| SOURCE TEXT |
::::::::

How the contexts actually talk
Two patterns cover 90% of inter-context communication:
Shared IDs and translation at the boundary. The HTTP controller in Order receives the authenticated AccountId from Identity's middleware, and the Order use case translates it to its own BuyerId. No object crosses the boundary. Only the ID does.
Domain events. When something interesting happens in one context, it emits an event. Other contexts subscribe if they care.
<?php
namespace App\Order\Domain\Events;
final class OrderPlaced
{
public function __construct(
public readonly OrderId $orderId,
public readonly BuyerId $buyer,
public readonly Money $total,
public readonly \DateTimeImmutable $placedAt,
) {}
}
Order publishes OrderPlaced. Billing has a subscriber that picks it up, looks up or creates a Payer by ID, and issues an invoice. Identity has a subscriber that updates the account's last_purchase_at for fraud scoring. Catalog has a subscriber that decrements stock.

::::::::

| SOURCE DATA |

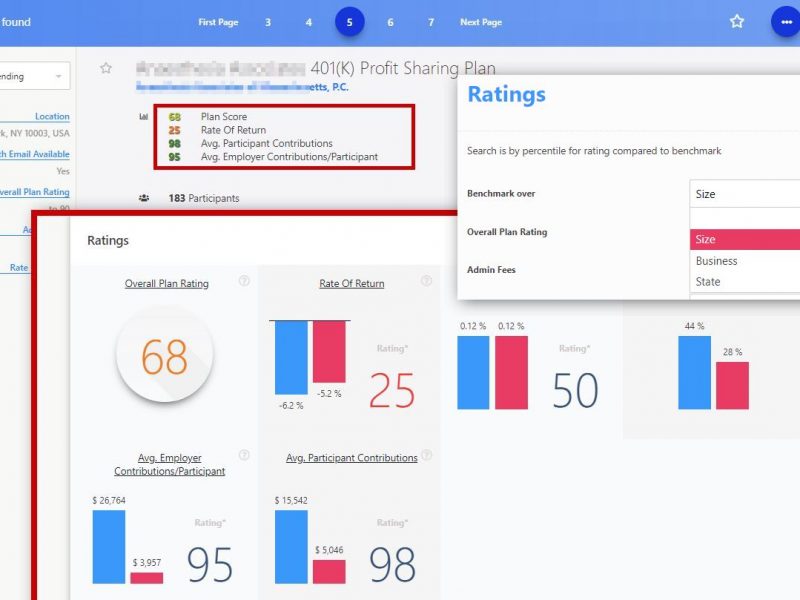Viewport: 800px width, 600px height.
Task: Select State in the benchmark options
Action: 708,282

::::::::

| PROBLEMS TO SOLVE |
A) From the text on inter-context communication, set down the passage from "Domain events. When" to "that decrements stock." verbatim.
B) Answer these questions from the text on inter-context communication:
(i) What does the Order use case translate the authenticated AccountId into?
(ii) Which field does Identity's subscriber update, and for what purpose?
(iii) What does Catalog's subscriber do when it picks up OrderPlaced?
C) Extend the text on inter-context communication, starting after its final sentence.

| RESULTS OF THE EXERCISE |
A)
Domain events. When something interesting happens in one context, it emits an event. Other contexts subscribe if they care.
<?php
namespace App\Order\Domain\Events;
final class OrderPlaced
{
public function __construct(
public readonly OrderId $orderId,
public readonly BuyerId $buyer,
public readonly Money $total,
public readonly \DateTimeImmutable $placedAt,
) {}
}
Order publishes OrderPlaced. Billing has a subscriber that picks it up, looks up or creates a Payer by ID, and issues an invoice. Identity has a subscriber that updates the account's last_purchase_at for fraud scoring. Catalog has a subscriber that decrements stock.

B)
(i) Its own BuyerId.
(ii) The account's last_purchase_at, for fraud scoring.
(iii) It decrements stock.

C)
<?php
namespace App\Billing\Application;
use App\Billing\Domain\PayerId;
use App\Order\Domain\Events\OrderPlaced;
final class IssueInvoiceOnOrderPlaced
{
public function __construct(
private readonly IssueInvoice $issueInvoice,
) {}
public function __invoke(OrderPlaced $event): void
{
$this->issueInvoice->handle(
PayerId::fromBuyerId($event->buyer),
$event->orderId,
$event->total,
);
}
}
Order does not know Billing exists. Billing knows that an OrderPlaced event exists, and what fields it carries, and that is the entire contract between the two contexts.
Separate tables, separate Doctrine mappings
The namespace split earns its keep when the database follows. You don't need four databases. You need four logical schemas inside one.
-
identity.accounts— email, password_hash, mfa_factors, created_at -
catalog.viewers— viewer_id, region, currency, recently_viewed_skus -
sales.buyers— buyer_id, default_shipping_address_id -
sales.orders— order_id, buyer_id, total_cents, status, placed_at -
billing.payers— payer_id, vat_number, jurisdiction, dunning_state -
billing.invoices— invoice_id, payer_id, amount_cents, issued_at, paid_at
(order is a reserved word in most SQL dialects, so the Order context's schema is named sales here. Pick a non-reserved name your database is happy with.)
Postgres schemas, MySQL databases on the same server, or just a naming prefix in SQLite — pick what your operations team can run. The shape is the same. Identity owns accounts. Nobody else writes to it. Order owns buyers and orders. Nobody else writes to them. Billing owns the rest.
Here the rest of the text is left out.